RDP Spear-Phishing Campaign (Late 2024)

In late 2024, Midnight Blizzard initiated a campaign using digitally signed Remote Desktop Protocol (.rdp) files as lures. Some identified malicious RDP filenames include:

· Zero Trust Architecture Configuration.rdp

· ZTS Device Compatibility Test.rdp

· Device Security Requirements Check.rdp

· AWS IAM Quick Start.rdp

· AWS IAM Configuration.rdp

Associated file hashes (SHA-256) and network infrastructure details, including attack and email server IP addresses, have been documented.

Watering Hole & Malware Campaigns (2025)

· A 2025 campaign used a "wine tasting" invitation to deliver the GRAPELOADER backdoor to European diplomats.

· Amazon disrupted a watering hole operation in mid-2025 that used infrastructure mimicking Amazon Web Services (AWS) domains for credential theft via device code authentication.

· Analysis of 39 domain IOCs revealed that most were registered in August 2024 or later, frequently in the U.S. and often through registrars like NameSilo, eNom, and Hostinger.

Ongoing Tactics & Infrastructure

Midnight Blizzard continues to employ various tactics, including the use of residential proxy networks to obscure their activities. Recent attacks involve renaming compromised Microsoft 365 tenants to impersonate "IT Support" and creating *.onmicrosoft.com subdomains to bypass reputation checks. They also continue to exploit vulnerabilities in unpatched internet-facing servers, specifically CVE-2023-42793 in JetBrains TeamCity.

Tools Used in Campaign

· Password spraying tools/scripts

· Potentially leveraging information from compromised emails to target customer accounts

· The initial entry method involved a "nation-state actor attack," details of which led to the email system compromise.
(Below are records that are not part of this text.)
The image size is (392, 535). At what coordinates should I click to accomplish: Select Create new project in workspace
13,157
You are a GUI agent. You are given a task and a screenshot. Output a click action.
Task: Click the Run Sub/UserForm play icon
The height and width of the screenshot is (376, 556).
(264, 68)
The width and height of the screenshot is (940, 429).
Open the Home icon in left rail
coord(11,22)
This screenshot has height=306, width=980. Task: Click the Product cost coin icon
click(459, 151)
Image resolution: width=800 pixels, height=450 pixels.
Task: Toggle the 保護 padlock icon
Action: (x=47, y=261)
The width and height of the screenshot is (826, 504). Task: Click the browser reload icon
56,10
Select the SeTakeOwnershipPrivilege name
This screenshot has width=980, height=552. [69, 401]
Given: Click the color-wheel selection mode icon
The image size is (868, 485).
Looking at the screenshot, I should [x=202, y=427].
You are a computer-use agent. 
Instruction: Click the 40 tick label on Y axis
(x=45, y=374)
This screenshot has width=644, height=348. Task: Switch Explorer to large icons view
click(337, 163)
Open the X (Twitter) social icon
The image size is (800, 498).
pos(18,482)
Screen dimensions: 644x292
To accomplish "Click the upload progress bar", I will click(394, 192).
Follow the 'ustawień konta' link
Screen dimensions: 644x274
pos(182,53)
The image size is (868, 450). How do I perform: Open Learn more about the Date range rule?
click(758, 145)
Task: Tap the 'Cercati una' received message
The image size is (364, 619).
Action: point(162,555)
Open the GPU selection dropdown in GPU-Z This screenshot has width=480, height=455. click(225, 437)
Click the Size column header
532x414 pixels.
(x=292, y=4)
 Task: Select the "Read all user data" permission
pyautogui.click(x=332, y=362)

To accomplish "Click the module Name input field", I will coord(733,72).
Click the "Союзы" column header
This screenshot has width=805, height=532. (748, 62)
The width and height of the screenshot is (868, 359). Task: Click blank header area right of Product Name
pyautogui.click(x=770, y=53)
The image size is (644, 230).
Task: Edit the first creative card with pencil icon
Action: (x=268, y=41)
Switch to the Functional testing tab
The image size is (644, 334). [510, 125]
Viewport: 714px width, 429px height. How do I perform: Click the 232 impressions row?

2025 CVEs and CVSS Vectors

CVE-2025-59287

CVSS:3.1

· (9.8) AV:N/AC:L/PR:N/UI:N/S:U/C:H/I:H/A:H

Nessus ID(s)

· 271435

· 271436

· 271437

· 271438

· 271439

· 271440

· 271441

Is CVE-2025-59287 on the KEV list?

· Yes

What was the patch by date?

· November 14, 2025

What is the URL to the patch information for CVE-2025-59287

· hxxps://msrc.microsoft.com/update-guide/vulnerability/CVE-2025-59287

Mitigation

· Agencies and organizations are required to analyze exfiltrated email content

· Reset any compromised credentials

· Secure authentication tools for privileged Microsoft Azure accounts.

Malware Names

· Malicious RDP Configuration

· GraphicalProton (DLL)

· FOGGYWEB (Backdoor)

Malware Samples

Malicious RDP configuration file hash from a related campaign

sha256

311e9c8cf6d0b295074ffefaa9f277cb1f806343be262c59f88fbdf6fe242517

URL to sample

· hxxps://www.virustotal.com/gui/file/311e9c8cf6d0b295074ffefaa9f277cb1f806343be262c59f88fbdf6fe242517

TTPs

· T1110.003 Brute Force Password Spraying

o Midnight Blizzard gained initial entry by targeting a legacy, non-production test tenant account that lacked multi-factor authentication (MFA).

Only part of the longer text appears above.